Russia storms steel plant, Putin draws up sanctions list to terminate exports and deals

Russian forces stormed a sprawling steel plant in the besieged port city of Mariupol on Tuesday, Ukrainian officers said, while a convoy carrying dozens of civilians evacuated from the facility over the weekend arrived in the relative safety of a Ukrainian-controlled city. Putin put the West on notice on Tuesday that he could terminate exports and deals.

Osnat Lubrani, the U.N. humanitarian coordinator for Ukraine said in a statement that, thanks to the evacuation effort, “101 women, men, children, and older persons could finally leave the bunkers below the Azovstal steelworks and see the daylight after two months.”

The deputy commander of the Azov Regiment holed up in the plant told The Associated Press that Russian forces were storming the facility, which includes a warren of underground tunnels and bunkers.

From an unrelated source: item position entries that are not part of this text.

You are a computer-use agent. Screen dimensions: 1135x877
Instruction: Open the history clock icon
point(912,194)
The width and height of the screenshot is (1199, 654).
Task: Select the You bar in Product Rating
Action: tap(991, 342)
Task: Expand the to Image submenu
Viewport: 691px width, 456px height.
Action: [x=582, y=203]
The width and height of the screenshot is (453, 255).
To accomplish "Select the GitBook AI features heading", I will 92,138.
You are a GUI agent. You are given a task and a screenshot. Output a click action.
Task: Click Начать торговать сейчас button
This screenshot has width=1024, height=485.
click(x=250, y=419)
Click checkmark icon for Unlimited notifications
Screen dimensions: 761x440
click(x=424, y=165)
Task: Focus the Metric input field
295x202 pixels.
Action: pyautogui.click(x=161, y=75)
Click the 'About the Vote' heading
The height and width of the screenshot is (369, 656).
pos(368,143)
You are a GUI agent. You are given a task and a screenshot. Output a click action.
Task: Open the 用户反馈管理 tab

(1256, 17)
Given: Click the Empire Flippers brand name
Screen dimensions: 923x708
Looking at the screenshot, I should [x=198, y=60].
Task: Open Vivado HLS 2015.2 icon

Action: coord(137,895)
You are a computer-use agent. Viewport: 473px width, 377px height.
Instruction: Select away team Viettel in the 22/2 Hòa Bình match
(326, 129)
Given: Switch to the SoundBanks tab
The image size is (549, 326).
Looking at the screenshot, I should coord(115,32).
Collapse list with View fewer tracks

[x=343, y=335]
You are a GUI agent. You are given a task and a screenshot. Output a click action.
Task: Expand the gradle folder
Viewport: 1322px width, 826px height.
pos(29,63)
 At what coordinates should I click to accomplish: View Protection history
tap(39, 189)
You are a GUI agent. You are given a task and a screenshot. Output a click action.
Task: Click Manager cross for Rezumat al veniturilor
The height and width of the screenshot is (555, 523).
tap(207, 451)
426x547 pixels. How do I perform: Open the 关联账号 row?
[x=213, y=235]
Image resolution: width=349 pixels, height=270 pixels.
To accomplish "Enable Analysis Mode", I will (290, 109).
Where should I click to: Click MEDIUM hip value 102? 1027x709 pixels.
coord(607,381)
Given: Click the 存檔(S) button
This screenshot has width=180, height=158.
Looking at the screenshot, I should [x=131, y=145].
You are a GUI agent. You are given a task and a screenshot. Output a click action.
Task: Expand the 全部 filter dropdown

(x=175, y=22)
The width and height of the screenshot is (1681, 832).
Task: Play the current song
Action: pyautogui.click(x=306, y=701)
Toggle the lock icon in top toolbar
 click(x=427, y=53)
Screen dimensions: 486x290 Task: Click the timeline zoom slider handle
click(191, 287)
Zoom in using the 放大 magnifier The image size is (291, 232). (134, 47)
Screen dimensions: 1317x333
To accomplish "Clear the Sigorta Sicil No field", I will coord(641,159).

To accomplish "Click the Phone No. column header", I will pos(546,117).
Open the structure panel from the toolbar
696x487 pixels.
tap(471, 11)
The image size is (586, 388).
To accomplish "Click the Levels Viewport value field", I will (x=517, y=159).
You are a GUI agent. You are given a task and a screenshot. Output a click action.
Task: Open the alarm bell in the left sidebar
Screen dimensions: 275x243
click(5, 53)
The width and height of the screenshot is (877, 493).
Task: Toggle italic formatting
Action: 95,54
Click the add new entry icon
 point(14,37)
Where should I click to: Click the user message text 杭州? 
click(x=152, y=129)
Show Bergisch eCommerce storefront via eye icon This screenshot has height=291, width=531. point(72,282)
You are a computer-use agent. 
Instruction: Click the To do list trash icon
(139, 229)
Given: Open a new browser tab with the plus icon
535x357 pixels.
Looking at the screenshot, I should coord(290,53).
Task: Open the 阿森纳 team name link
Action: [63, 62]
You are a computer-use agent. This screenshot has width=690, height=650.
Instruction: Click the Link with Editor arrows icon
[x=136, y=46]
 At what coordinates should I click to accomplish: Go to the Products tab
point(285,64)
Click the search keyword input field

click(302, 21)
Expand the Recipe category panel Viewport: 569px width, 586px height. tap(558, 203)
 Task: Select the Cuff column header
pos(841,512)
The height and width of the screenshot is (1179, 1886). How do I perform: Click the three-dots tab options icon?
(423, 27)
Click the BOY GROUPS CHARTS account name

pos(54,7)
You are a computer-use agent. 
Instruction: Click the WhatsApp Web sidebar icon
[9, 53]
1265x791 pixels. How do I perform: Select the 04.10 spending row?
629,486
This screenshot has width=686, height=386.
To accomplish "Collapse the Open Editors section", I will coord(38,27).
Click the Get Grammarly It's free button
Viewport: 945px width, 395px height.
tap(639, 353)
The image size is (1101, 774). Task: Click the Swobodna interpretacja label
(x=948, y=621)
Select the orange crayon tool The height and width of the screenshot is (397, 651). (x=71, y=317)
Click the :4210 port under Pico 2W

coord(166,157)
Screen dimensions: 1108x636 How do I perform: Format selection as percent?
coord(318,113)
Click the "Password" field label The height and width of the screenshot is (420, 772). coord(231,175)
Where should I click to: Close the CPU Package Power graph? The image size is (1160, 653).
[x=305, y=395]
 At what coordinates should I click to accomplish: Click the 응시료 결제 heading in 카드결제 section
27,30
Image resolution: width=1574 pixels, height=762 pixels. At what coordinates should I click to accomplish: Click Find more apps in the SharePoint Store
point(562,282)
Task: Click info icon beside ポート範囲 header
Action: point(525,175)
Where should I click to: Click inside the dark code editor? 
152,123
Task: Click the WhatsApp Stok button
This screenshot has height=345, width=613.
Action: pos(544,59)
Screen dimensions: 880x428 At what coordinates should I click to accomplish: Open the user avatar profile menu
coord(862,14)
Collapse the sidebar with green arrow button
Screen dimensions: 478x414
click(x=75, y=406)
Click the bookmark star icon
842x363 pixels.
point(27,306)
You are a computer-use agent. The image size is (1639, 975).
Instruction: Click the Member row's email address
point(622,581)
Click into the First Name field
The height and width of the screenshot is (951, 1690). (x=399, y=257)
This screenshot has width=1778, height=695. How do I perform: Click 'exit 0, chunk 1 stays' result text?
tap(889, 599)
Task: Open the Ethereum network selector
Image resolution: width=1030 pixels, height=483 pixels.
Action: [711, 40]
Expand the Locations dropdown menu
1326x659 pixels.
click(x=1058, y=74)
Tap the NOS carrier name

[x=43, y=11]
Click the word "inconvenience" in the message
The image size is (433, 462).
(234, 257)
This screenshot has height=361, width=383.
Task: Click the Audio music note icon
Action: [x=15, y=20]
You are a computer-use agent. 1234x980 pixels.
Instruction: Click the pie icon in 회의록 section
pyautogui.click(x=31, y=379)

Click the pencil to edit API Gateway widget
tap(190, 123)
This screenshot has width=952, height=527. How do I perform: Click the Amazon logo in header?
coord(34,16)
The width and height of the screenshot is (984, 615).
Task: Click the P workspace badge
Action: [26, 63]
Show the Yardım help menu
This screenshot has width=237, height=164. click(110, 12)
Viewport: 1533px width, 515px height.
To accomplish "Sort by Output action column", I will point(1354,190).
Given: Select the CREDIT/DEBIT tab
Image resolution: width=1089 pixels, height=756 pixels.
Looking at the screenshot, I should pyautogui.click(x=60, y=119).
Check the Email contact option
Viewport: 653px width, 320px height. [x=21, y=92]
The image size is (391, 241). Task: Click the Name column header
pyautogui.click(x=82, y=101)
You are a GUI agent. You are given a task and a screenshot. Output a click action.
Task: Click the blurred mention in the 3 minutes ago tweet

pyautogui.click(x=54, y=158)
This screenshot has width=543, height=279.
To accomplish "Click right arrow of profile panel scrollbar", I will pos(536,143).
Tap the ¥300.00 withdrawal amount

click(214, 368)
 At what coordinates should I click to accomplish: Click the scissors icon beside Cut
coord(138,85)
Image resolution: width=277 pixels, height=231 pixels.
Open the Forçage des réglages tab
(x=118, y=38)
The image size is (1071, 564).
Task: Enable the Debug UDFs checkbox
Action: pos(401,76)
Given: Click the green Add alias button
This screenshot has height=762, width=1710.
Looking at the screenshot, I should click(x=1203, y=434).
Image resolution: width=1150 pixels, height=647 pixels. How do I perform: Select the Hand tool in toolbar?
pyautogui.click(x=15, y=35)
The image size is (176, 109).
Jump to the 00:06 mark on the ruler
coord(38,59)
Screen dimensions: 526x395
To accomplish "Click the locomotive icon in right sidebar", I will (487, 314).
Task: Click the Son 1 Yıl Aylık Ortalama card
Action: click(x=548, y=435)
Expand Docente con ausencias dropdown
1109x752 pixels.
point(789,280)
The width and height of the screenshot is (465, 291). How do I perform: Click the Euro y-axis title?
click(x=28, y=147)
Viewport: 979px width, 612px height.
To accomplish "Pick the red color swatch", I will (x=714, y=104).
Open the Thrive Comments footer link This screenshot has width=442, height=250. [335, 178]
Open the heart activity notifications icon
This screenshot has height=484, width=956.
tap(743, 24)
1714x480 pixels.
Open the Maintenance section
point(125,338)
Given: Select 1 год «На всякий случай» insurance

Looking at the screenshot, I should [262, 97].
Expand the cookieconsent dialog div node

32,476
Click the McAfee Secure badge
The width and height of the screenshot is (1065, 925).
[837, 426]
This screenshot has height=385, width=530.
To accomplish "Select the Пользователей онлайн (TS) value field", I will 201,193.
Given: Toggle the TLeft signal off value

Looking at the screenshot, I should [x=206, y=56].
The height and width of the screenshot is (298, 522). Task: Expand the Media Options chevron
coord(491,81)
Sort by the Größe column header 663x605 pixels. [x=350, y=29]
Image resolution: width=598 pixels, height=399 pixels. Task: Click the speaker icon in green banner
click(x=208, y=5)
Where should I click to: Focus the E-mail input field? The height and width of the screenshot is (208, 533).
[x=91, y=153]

Another Ukrainian officer confirmed the assault on Ukrainian television.

Mariupol has come to symbolize the human misery inflicted by the war. A Russian siege has trapped civilians with little access to food, water and electricity, as Moscow’s forces pounded the city to rubble.

Putin’s response to sanctions

Putin, Russia's paramount leader since 1999, signed a broad decree on Tuesday which forbade the export of products and raw materials to people and entities on a sanctions list that he instructed the government to draw up within 10 days.

The decree, which came into force with its publication, gives Moscow the power to raise chaos across markets as it could at any moment halt exports or tear up contracts with an entity or individual it has previously sanctioned.

Putin explicitly framed the decree as a response to what he cast as the illegal actions of the United States and its allies meant to deprive "the Russian Federation, citizens of the Russian Federation and Russian legal entities of property rights or the restricting their property rights".

The West's attempt to economically isolate Russia, one of the world's biggest producers of natural resources, has propelled the global economy into uncharted waters with soaring prices and warnings of food shortages.

Tuesday's decree forbids the export of products and raw materials to people and entities that the Kremlin has sanctioned. It forbids any transactions with such people or entities - even under current contracts.